The problem
Reproduce only the lines of the material below that start at the line containing "Where should I" and stop at the line containing "Open Faktura FVLC-308517/2025". Keep both end lines.

Information shown
○ ○ ○ ○ ○ ○ ○

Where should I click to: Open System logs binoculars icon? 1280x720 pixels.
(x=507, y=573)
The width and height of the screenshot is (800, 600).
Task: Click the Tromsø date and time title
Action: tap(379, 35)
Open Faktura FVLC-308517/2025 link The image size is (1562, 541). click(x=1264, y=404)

○ ○ ○ ○ ○ ○ ○

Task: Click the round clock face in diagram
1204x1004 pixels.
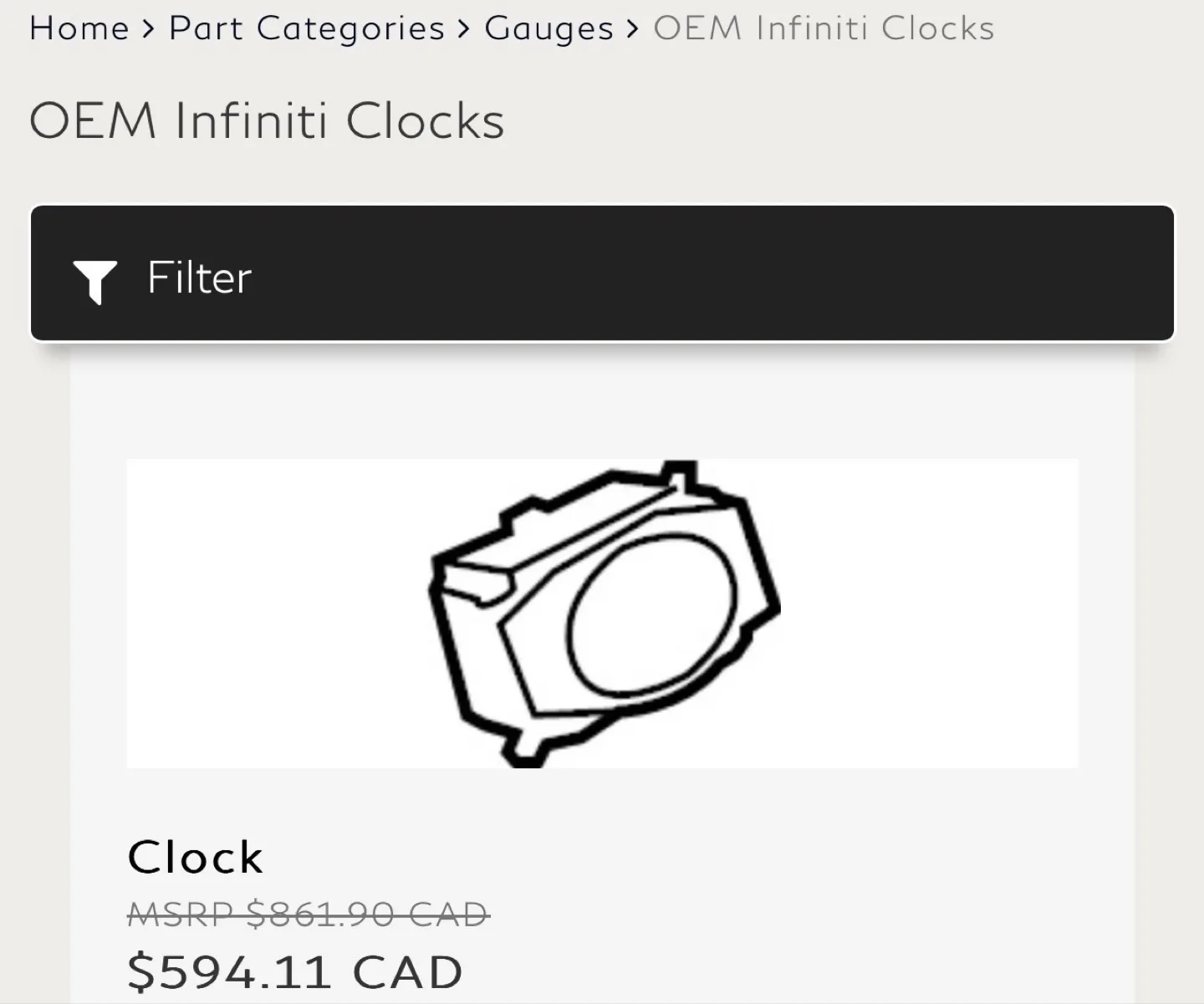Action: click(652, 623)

○ ○ ○ ○ ○ ○ ○

Your solution
Where should I click to: Open System logs binoculars icon? 1280x720 pixels.
(x=507, y=573)
The width and height of the screenshot is (800, 600).
Task: Click the Tromsø date and time title
Action: tap(379, 35)
Open Faktura FVLC-308517/2025 link The image size is (1562, 541). click(x=1264, y=404)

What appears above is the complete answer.